Two of the club’s board members were recovering alcoholics and decided it was better to help Harmon than punish him. They confronted him along with the club official on Aug. 26, 1992, in the living room of his apartment, which is now the club’s ladies locker room, and one of the members offered to take him to his first Alcoholics Anonymous meeting.
“My life’s greatest gift,” said Harmon of the intervention and as if further proof is necessary he noted he had dinner with that member who took him to that first AA meeting earlier this week and still attends a daily meeting most mornings at 4:50 a.m.
As part of the 12 steps in the program, Harmon wrote a letter to Haas making amends that Haas still has saved in his desk at home.
“A lot of times I’ll say, ‘Boy, Billy, if you met you, you’d kick your ass,’ ” Haas said of how Harmon has mellowed while living a sober life.
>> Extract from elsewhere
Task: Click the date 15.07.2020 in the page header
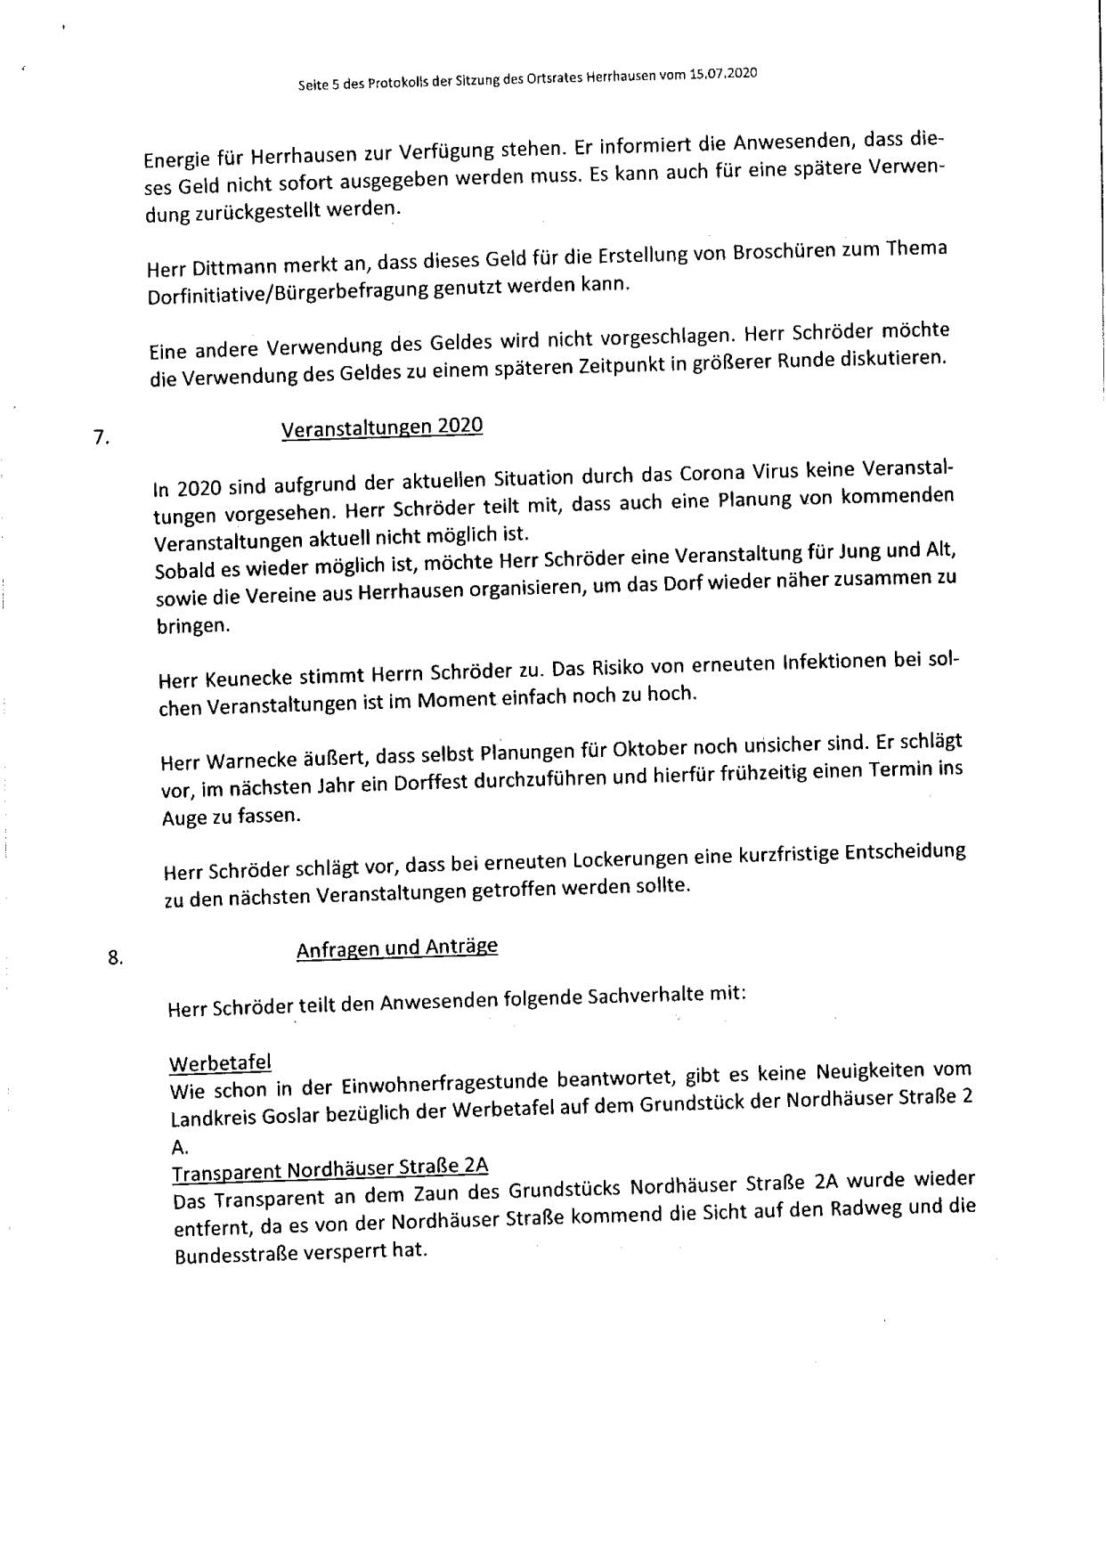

“I remember one time he told me, ‘In my life I’ve never seen anyone change as much as you.’ My inner reply to myself is, ‘Well, you’re the one who helped me do it.’ He’s one of the people who cared for me more than I cared for myself,” Harmon said.
And so the best of friends are making one more stroll down the fairways at the most fitting course of all. The U.S. Senior Open was scheduled for Newport Country Club in 2020 but was canceled due to COVID-19. Haas wasn’t sure he’d still be exempt in 2024 but he’s in the field, shot 2-under 68 on Thursday and they’re going to end their player-caddie relationship right below that balcony this week in what could be Haas’s swan song too.
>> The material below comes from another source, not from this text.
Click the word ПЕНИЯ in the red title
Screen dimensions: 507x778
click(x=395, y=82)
“I may have already passed the finish line and I don’t know it,” he cracked.
Harmon, a cancer survivor who with his wife, Robin, started in 2010 the Harmon Recovery Foundation, a non-profit organization, that works with people fighting their own demons, has one final chapter in his life’s journey he’d like to explore before he reaches his own finish line: giving back through a series of two-day clinics he’s been conducting around the country. He calls the program “Footprints,” after the words of wisdom bestowed by Burke Jr. to his daughter.
“We only have two feet but it doesn’t mean you can’t leave more than two footprints.”
On the scorecard of life, Harmon has made good use of his second chance at life and for that he’s grateful.
“I went many years where I didn’t add to the Harmon whatever it is, I subtracted,” he said. “It’s not for me to say that I added to it but I can honestly say I haven’t subtracted from it and that’s enough for me.”